Usual run of show was a morning dive followed by breakfast, a mid-morning dive followed by lunch, and a late afternoon dive followed by happy hour and dinner.

We only repeated one dive site twice. Otherwise, it was a mix of pinnacles, channels, and walls. On four or five dives, you use a reef hook to plant yourself on a ridgeline and watch the life go by.

As for the diving itself, the Maldives (and crew) delivered. Mantas, eagle rays, sharks, jacks,and all the usual suspects. We got lucky and found a whale shark at a safety stop and managed to get back on the dhoni and then snorkel with it for about five minutes. Pretty magical moment. The night dive with mantas was also spectacular. Can't imagine it being better than the week we had. Current checks and pre-dive briefings were also excellent. The diving op was very, very well run and the highlight of the trip.

It also helped having such an experienced group of passengers.
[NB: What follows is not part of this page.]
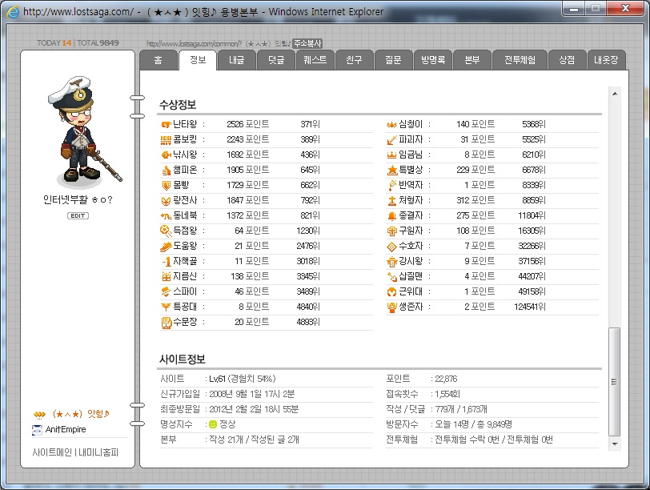Click the 낚시왕 fish icon

coord(166,155)
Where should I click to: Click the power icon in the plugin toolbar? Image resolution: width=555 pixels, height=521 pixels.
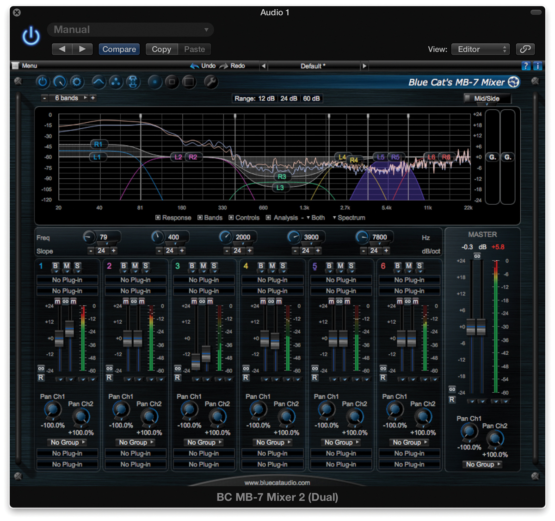pyautogui.click(x=42, y=82)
Everyone's buoyancy was on point and everyone knew their stuff. I think I was the only one with a BP/W and the only one running primary donate 2nd stage. Seeing such a great group of experienced divers absolutely killing it with jacket BCDs, old-school 30-inch yellow hoses, console computers, and pink masks made me ponder a bit about how the diver matters much more than the equipment. Very humbling.
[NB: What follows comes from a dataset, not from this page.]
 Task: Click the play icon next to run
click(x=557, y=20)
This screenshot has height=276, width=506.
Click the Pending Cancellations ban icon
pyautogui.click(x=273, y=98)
There were half a dozen camera rigs on board and photogs were well catered for. I just had a GoPro and was happy enough.

The food

Food was fairly straightforward and eaten around a single large communal table. It was buffet style with a couple of carbs, a fish, a meat, and usually a veggie option. They varied it up, and served ice cream twice, but it was still fairly simple. One night features a beach BBQ at a local island, but we got rained on, so it was canceled. Overall, the food situation wasn't amazing, but perfectly serviceable.

Departure

The second-to-last day is a single morning dive and then the crew rinses and dries all your gear. The boat then makes its way back to Male harbor where you spend the night. They also offer a "shore excursion" in the afternoon to Hulhamale for shopping or whatever. I skipped it--Male is not a particularly interesting or attractive city.

That night, you settle your bill (cash or credit card with a small fee) and leave the cash tip in an envelope. They recommend $150 for the tip.

It's then an early morning (7am) transfer to the airport and off you go.

Miscellaneous

Apparently Maldives liveaboard are pack animals because they all seemed to be on the same route at the same dive sites at similar times. There are so many atolls--why are they going to the same places? I think they could coordinate with each better to stagger times on the dive sites. It certainly wasn't the liveaboard zoo of the Red Sea, but I think there's more room to spread out here and an opportunity for an enterprising company to vary things up a bit.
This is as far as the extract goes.